Some entrepreneurs operate under the tragic illusion that recording business transactions is merely an exercise for tax purposes. But business operators with experience know their successes are due in no small way to a reliable accounting system.
Financial statements convey vital information to decision makers. The most basic report is the income statement, which shows all revenue and expenses for a specified time period. But to be really useful, an accounting system also needs a balance sheet.
Essentially, understanding the balance sheet allows you to move from the dark canyons of abstract thought into the glare of sunlight. A balance sheet indicates the amount of business cash plus spending that’s not recorded as income statement expenses. It includes equipment, furniture, and building construction.
Along with these assets, other key balance sheet components include funding sources like loans payable and capital provided by the owner. Rounding it out is the fund source that’s a sum of net profits from the entire existence of the business, offset by the part of profit distributed to owners.

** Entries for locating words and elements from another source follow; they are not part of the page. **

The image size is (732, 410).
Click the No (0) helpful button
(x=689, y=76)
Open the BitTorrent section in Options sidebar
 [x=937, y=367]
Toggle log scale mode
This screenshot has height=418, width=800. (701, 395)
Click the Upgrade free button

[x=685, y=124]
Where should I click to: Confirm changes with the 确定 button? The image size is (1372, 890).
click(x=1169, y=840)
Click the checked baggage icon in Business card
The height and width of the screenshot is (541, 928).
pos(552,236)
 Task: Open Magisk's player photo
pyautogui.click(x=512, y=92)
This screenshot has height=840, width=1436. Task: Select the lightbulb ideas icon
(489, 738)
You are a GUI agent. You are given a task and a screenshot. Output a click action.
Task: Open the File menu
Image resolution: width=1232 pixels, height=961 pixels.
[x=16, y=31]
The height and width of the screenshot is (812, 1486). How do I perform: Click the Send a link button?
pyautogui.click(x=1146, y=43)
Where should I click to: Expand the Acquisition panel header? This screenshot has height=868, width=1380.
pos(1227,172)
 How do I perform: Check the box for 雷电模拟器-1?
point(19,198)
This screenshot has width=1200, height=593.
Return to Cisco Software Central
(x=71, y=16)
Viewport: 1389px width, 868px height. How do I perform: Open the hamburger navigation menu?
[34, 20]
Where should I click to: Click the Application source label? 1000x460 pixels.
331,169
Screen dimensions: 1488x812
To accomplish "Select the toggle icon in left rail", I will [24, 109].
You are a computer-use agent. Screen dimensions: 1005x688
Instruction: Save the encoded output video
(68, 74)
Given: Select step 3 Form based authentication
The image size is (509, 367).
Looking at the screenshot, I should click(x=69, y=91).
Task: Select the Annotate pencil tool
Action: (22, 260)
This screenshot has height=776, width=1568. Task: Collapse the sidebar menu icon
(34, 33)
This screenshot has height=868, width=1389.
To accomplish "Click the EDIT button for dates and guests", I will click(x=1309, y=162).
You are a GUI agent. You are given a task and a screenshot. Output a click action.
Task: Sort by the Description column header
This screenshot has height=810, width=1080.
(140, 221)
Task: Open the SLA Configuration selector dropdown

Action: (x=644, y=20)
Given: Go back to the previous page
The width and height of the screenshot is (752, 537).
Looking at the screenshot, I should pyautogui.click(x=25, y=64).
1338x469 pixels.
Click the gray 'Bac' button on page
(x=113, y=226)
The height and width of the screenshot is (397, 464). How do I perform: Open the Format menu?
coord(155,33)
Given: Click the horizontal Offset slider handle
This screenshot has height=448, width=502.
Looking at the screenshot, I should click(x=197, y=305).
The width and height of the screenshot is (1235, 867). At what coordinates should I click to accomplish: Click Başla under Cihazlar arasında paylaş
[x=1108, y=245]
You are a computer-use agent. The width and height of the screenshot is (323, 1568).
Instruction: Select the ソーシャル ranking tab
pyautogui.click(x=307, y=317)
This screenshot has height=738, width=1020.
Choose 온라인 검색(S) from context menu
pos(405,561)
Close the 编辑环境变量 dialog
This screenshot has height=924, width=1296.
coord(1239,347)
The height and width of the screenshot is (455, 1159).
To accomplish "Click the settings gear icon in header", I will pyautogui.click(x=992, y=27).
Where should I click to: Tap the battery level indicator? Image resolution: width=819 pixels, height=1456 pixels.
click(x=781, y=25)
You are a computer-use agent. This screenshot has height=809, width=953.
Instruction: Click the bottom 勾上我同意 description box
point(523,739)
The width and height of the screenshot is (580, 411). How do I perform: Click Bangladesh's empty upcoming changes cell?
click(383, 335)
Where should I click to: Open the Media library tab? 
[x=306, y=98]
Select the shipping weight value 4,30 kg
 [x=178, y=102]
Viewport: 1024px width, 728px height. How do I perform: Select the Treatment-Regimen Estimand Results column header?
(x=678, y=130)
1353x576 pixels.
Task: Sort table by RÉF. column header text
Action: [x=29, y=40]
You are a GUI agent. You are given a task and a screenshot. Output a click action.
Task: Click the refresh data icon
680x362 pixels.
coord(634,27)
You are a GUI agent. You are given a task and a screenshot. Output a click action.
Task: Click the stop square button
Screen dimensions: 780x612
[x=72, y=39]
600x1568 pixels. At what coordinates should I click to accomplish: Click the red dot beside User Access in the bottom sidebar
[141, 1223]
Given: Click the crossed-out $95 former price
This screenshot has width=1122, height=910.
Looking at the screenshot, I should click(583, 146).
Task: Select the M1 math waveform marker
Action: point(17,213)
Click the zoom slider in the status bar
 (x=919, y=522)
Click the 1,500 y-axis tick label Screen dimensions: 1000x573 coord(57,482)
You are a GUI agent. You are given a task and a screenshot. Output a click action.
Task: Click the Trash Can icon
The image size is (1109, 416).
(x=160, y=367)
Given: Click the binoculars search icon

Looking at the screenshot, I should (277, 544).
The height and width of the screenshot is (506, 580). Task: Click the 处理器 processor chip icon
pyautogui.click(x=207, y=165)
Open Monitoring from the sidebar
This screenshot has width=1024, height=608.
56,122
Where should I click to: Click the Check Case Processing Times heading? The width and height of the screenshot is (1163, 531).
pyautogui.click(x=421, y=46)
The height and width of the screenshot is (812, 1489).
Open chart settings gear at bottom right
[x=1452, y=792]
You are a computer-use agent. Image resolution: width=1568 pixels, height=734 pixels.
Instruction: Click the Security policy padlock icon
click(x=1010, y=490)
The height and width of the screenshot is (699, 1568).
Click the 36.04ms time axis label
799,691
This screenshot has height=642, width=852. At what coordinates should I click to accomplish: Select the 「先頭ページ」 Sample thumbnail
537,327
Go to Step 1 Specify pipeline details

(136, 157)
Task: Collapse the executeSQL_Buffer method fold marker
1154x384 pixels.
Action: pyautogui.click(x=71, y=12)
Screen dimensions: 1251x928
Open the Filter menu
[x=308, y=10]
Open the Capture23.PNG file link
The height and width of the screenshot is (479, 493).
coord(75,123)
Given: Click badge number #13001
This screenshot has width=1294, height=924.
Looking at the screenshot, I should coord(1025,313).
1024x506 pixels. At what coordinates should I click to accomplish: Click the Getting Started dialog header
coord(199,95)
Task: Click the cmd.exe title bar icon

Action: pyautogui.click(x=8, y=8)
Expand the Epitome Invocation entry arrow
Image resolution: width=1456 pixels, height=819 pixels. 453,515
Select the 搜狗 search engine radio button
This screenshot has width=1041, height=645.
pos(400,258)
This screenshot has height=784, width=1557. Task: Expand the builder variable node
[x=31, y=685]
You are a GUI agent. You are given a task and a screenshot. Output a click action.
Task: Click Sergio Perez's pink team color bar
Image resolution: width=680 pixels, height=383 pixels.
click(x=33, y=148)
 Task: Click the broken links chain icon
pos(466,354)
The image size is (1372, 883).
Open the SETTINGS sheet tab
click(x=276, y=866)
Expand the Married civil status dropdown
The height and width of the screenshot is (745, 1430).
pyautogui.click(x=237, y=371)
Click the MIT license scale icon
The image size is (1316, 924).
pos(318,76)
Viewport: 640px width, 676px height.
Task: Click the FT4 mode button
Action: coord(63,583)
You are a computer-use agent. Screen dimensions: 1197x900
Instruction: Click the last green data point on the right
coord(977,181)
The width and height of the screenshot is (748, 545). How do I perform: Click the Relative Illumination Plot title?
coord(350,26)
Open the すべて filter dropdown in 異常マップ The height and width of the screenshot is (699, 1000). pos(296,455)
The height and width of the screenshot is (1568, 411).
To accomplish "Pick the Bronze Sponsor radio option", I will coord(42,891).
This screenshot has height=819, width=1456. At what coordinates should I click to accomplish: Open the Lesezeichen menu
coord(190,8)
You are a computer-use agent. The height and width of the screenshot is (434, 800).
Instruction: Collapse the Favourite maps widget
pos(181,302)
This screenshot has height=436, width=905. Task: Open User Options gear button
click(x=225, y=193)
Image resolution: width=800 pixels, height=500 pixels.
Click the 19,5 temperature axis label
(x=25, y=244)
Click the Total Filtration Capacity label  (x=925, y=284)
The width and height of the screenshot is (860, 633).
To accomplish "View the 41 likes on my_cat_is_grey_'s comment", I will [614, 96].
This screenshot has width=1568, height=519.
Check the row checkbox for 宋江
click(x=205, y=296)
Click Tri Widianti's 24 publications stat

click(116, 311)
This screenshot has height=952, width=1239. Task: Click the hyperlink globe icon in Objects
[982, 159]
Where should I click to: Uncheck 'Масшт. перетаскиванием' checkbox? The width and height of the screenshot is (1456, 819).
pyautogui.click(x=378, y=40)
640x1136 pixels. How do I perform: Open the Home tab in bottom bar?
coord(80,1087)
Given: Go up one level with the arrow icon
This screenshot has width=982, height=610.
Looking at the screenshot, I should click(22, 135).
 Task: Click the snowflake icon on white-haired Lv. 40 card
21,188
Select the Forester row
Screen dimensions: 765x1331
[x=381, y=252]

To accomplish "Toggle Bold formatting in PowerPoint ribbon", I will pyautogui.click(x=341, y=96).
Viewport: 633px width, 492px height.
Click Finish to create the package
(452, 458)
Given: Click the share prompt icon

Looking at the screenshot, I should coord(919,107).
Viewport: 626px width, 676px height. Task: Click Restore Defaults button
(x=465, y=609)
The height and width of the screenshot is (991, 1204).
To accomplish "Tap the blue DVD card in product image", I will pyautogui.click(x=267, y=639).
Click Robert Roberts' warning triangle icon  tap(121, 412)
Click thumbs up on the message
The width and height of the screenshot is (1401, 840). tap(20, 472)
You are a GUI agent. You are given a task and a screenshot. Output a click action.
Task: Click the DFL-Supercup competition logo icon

Prudent entrepreneurs examine the balance sheet regularly to check on items not found on the income statement. For example, if you’re using the simple cash basis accounting method, and the balance sheet indicates accounts receivable or accounts payable, you’ll know there’s been a mistake. Those categories only occur in accrual accounting; cash basis measurement only records events only upon receipt or payment of funds. Revenue counts when cash is collected; expenses are realized when cash is paid. And a simplified balance sheet is the result.